[Records]

****************

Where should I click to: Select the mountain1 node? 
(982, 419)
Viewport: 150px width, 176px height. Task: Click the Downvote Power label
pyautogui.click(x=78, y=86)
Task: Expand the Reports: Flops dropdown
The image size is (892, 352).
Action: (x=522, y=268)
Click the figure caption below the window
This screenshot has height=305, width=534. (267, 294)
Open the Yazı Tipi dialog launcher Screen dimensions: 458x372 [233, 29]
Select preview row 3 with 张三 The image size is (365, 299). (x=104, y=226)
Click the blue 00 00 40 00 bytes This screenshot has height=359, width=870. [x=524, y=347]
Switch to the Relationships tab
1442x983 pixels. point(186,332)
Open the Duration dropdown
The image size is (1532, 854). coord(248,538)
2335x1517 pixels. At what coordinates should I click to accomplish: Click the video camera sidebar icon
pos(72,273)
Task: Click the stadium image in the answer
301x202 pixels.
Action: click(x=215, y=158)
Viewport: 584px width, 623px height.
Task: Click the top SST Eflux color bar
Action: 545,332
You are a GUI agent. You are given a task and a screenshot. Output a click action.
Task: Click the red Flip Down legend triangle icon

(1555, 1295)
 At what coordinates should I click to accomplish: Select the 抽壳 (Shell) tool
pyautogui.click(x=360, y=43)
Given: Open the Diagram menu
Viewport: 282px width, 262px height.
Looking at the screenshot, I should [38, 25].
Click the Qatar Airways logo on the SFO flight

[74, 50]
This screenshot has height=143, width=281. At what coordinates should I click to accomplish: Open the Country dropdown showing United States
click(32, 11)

****************

Can you convert the lines above into a numbered list, leaving out any blank lines?

1. Where should I click to: Select the mountain1 node? 
2. (982, 419)
3. Viewport: 150px width, 176px height. Task: Click the Downvote Power label
4. pyautogui.click(x=78, y=86)
5. Task: Expand the Reports: Flops dropdown
6. The image size is (892, 352).
7. Action: (x=522, y=268)
8. Click the figure caption below the window
9. This screenshot has height=305, width=534. (267, 294)
10. Open the Yazı Tipi dialog launcher Screen dimensions: 458x372 [233, 29]
11. Select preview row 3 with 张三 The image size is (365, 299). (x=104, y=226)
12. Click the blue 00 00 40 00 bytes This screenshot has height=359, width=870. [x=524, y=347]
13. Switch to the Relationships tab
14. 1442x983 pixels. point(186,332)
15. Open the Duration dropdown
16. The image size is (1532, 854). coord(248,538)
17. 2335x1517 pixels. At what coordinates should I click to accomplish: Click the video camera sidebar icon
18. pos(72,273)
19. Task: Click the stadium image in the answer
20. 301x202 pixels.
21. Action: click(x=215, y=158)
22. Viewport: 584px width, 623px height.
23. Task: Click the top SST Eflux color bar
24. Action: 545,332
25. You are a GUI agent. You are given a task and a screenshot. Output a click action.
26. Task: Click the red Flip Down legend triangle icon
27. (1555, 1295)
28.  At what coordinates should I click to accomplish: Select the 抽壳 (Shell) tool
29. pyautogui.click(x=360, y=43)
30. Given: Open the Diagram menu
31. Viewport: 282px width, 262px height.
32. Looking at the screenshot, I should [38, 25].
33. Click the Qatar Airways logo on the SFO flight
34. [74, 50]
35. This screenshot has height=143, width=281. At what coordinates should I click to accomplish: Open the Country dropdown showing United States
36. click(32, 11)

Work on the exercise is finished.